Not on hardware with 2 GB or less of RAM unless you reserve most of it for ZFS and even then the feasibility depends on the combined size of the attached storage. Remember that we're talking backup systems, not full servers. These tend to be storage-heavy, focused on sequential rather than random access throughput, preferably low power - i.e. mostly single board computers like Raspberry Pi or older re-purposed hardware like that laptop without a screen, hooked up to a bundle of drives in some enclosure.
As a tangentially related aside I wonder why bringing up (potential) downsides of ZFS tend to lead to heated discussions where nothing like this happens when the same is said about e.g. hardware raid/$file_system or a modular stack like mdraid/lvm/$file_system.
Yeah, 2GB is pretty low... my own experience with backup systems is having full servers to power them, and usually having to over spec them so they can live 5 year lifespans without ever becoming the bottleneck in the backup chain.
re: tangent; I wouldn't really call my response heated, I've just ran into workloads with ZFS where limiting the ARC cache solved problems. I've also ran into frustrations with ZFS that there really aren't easy solutions to (The slab allocator on FreeBSD not playing well with ZFS on this particular servers workload, so having to change the memory allocation system being used to one that doubles CPU usage. Not having ZFSs extended ACLs exposed on Linux, meaning migrating one of our FreeBSD systems to linux will require serious effort)
With 2G of RAM you're talking about a $15 part. Bump it up to 4G and you've got plenty for 36T of zpool - I know from my own experience. Consider the price of the hard drives and it's a single digit % of the overall cost.

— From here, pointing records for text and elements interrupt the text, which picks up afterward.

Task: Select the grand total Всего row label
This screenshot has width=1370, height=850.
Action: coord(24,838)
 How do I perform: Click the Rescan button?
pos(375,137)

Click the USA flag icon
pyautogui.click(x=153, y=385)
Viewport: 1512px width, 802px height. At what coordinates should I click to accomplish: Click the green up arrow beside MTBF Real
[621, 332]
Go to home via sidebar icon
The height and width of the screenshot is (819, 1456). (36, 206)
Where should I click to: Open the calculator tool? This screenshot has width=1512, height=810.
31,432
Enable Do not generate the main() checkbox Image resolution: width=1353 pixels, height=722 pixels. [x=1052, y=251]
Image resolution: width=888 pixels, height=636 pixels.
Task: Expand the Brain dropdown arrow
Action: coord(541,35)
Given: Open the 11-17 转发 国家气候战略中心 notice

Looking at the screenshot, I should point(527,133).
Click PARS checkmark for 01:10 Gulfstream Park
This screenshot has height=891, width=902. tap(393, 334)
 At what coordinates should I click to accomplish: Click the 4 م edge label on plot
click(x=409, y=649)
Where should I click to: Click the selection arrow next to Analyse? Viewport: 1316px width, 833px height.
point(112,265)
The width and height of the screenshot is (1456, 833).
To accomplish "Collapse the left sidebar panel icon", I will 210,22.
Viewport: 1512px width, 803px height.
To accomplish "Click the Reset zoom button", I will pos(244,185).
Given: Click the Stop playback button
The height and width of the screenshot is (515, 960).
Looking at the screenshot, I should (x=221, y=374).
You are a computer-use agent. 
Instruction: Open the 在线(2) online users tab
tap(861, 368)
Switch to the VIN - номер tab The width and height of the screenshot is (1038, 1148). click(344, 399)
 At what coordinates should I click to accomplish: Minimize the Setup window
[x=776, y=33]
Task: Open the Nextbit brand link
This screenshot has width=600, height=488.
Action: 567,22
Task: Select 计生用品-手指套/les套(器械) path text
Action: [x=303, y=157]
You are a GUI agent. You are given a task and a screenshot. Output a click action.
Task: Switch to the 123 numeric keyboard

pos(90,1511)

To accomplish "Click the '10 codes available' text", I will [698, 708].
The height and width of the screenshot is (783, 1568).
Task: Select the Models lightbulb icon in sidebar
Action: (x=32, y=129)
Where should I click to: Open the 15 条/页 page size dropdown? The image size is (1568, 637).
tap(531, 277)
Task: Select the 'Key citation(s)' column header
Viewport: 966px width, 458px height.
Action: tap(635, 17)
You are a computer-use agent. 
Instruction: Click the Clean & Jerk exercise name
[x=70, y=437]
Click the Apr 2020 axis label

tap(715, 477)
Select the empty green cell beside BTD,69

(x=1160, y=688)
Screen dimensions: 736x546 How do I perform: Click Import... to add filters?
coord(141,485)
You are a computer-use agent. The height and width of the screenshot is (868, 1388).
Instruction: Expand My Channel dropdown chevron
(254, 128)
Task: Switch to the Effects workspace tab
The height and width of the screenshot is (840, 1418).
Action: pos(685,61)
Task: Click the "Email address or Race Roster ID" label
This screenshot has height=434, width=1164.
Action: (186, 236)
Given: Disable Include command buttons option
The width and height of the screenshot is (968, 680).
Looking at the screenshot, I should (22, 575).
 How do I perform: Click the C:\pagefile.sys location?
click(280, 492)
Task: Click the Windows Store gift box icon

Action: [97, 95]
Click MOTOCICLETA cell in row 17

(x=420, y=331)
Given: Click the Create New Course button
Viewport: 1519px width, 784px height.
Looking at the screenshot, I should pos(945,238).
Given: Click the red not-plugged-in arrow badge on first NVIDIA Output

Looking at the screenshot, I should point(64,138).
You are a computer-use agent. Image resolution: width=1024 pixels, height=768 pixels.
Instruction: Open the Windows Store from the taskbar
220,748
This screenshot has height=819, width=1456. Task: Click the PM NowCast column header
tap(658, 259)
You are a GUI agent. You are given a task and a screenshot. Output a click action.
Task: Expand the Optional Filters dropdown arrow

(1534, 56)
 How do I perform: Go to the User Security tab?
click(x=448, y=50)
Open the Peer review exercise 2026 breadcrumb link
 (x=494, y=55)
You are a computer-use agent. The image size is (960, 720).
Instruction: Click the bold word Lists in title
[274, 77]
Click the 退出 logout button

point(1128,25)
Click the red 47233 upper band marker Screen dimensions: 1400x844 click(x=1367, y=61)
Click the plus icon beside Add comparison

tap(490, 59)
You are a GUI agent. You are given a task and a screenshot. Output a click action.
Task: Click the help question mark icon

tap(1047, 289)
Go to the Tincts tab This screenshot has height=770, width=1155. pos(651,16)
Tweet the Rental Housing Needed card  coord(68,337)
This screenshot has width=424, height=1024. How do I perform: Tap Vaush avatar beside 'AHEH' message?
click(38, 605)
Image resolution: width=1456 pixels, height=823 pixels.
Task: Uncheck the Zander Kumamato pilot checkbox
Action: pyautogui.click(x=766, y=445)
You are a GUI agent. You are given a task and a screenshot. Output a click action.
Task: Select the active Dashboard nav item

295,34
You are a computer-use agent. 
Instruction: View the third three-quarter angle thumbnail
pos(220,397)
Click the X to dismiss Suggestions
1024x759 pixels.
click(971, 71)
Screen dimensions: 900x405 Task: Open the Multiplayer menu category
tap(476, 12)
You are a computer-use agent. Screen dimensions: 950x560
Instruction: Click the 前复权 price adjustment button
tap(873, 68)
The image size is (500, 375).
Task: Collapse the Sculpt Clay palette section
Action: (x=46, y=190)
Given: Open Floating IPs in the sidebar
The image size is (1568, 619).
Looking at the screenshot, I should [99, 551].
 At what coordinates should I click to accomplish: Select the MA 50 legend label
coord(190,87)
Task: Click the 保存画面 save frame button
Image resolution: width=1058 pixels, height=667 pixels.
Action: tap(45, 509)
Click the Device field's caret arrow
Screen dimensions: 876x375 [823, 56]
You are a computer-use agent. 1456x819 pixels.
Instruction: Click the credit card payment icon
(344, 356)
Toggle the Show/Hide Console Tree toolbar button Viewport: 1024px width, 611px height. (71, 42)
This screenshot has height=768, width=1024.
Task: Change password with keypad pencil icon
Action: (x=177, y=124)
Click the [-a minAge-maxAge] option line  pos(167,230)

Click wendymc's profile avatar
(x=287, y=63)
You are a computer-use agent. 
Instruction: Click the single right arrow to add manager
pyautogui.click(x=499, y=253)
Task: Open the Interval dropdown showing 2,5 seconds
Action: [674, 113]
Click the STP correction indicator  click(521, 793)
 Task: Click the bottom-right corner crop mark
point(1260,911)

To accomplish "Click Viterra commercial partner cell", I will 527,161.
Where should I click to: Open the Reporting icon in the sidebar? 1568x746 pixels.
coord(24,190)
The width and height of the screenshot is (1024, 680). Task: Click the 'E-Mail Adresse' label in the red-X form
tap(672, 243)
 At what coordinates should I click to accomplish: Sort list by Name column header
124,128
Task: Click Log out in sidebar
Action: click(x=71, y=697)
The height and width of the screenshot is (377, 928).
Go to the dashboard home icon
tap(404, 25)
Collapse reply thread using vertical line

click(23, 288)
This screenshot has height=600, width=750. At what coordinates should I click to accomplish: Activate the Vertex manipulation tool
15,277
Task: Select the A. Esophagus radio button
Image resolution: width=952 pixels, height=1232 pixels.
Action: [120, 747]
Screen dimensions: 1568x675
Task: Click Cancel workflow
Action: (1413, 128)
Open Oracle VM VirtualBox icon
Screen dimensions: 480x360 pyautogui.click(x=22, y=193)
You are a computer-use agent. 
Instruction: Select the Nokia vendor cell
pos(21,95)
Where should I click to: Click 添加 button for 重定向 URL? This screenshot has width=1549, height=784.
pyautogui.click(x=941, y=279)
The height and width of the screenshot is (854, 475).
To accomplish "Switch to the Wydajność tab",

With 2GB or RAM I'm talking about the maximum amount possible in a number of machines in use here. Sure it is possible to buy new machines but why would I when there is no need? They work just fine as is with those 2GB, the only restriction is that they can not be used for ZFS since that needs more RAM. Since ZFS is a means to get to an end and there are different means to achieve the same end I just chose one of those - problem solved.